Identification and Pattern Analysis of SNPs Involved in Colorectal CancerPraneti Patidar1 and Jyoti Bhojwani1,2*
- *Corresponding Author:
- Dr. Jyoti Bhojwani
School of Computer Science and Information Technology
School of Life Sciences, DAVV/Indore University, Indore-452001, India
E-mail: [email protected]
Received date: July 18, 2013; Accepted date: August 16, 2013; Published date: August 19, 2013
Citation: Patidar P, Bhojwani J (2013) Identification and Pattern Analysis of SNPs Involved in Colorectal Cancer. J Stem Cell Res Ther 3:144. doi:10.4172/2157-7633.1000144
Copyright: © 2013 Patidar P, et al. This is an open-access article distributed under the terms of the Creative Commons Attribution License, which permits unrestricted use, distribution, and reproduction in any medium, provided the original author and source are credited.
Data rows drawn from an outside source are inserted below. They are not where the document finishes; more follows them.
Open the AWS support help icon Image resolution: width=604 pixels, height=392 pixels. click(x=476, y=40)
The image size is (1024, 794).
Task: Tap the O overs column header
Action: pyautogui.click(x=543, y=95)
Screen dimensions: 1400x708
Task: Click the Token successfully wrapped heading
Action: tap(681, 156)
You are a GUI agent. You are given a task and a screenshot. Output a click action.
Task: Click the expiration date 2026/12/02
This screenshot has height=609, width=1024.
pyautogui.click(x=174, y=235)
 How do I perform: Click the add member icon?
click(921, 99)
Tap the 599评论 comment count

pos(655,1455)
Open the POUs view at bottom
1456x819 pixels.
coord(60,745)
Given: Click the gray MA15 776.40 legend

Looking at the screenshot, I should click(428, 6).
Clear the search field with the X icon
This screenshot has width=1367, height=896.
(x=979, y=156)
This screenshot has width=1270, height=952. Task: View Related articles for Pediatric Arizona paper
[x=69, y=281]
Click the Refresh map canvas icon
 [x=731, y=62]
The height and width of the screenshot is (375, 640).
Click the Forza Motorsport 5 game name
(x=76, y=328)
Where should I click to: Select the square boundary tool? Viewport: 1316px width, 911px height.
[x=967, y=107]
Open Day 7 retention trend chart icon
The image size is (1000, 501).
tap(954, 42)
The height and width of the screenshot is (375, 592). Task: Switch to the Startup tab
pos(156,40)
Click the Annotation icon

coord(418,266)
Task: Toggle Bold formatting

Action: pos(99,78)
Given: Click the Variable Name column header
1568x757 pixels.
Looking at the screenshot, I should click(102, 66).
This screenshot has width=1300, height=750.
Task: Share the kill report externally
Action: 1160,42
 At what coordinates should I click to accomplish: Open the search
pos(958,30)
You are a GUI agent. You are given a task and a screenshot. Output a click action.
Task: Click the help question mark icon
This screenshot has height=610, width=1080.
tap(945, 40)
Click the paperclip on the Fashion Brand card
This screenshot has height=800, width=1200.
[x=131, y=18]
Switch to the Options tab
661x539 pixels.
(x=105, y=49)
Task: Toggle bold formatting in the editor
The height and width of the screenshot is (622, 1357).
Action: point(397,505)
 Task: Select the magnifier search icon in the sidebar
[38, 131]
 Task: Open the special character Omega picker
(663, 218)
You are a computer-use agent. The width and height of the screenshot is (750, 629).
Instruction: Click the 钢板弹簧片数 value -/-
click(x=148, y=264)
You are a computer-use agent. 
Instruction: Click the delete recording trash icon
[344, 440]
Colorectal cancer (CRC) is the second leading cause of cancer-related deaths globally posing a lifetime risk of 80-100% in every individual. Genetics and relevant mechanisms underlying some key signaling pathways like Wnt, TGF, p53, K-ras etc. play a detrimental role in governing the predisposition for CRC. A high percentage of colorectal tumors (adenomas and carcinomas) show activating mutations in beta-catenin or axin, whereas, loss of certain tumor suppressor genes (TSGs), like APC cause the initiation of random polyps in the colon. All of these molecules incidentally are critical components of an evolutionarily conserved Wnt signaling pathway, which is instrumental at various time-points in the development of this disease. Differences in SNP profiles amongst sample groups in the genomic landscape can be recognized through a smart and efficient use of machine learning techniques. The statistics and pattern analyses of these SNP profiles, interestingly provides us with a concrete and logical platform upon which, relative contribution/s of each unique SNP, ranging “from cause to effect” can be significantly assessed. The biological relevance of these SNP variations with respect to cancer prediction and predisposition, however, remains to be resolved, pending a better understanding of the impact of rational control design in SNP studies. Our results emerging from the analyses of significant SNPs reported here, demonstrates the utility of relevant bioinformatics tools and machine learning techniques in discriminating diseased populations based on realistic SNP data. In this study, we have primarily targeted critical members of Wnt signaling pathway, which play important developmental role/s during different stages of colorectal cancer, depicting a classical “multigene-multistep nature” of cancer. We have identified and related common genetic variants for the “early-acting” and “late-acting” members of this pathway, that are most prevalent in patients with CRC disease, by harnessing the power of developmental biology tools. In addition, complex relationships and correlations hidden in large data-sets have been dug and analyzed here, by deploying various datamining (bioinformatics) techniques. The report discusses the scope of such a combinatorial approach, by identifying some potential candidate targets of therapy, in translational research and clinical medicine interventions.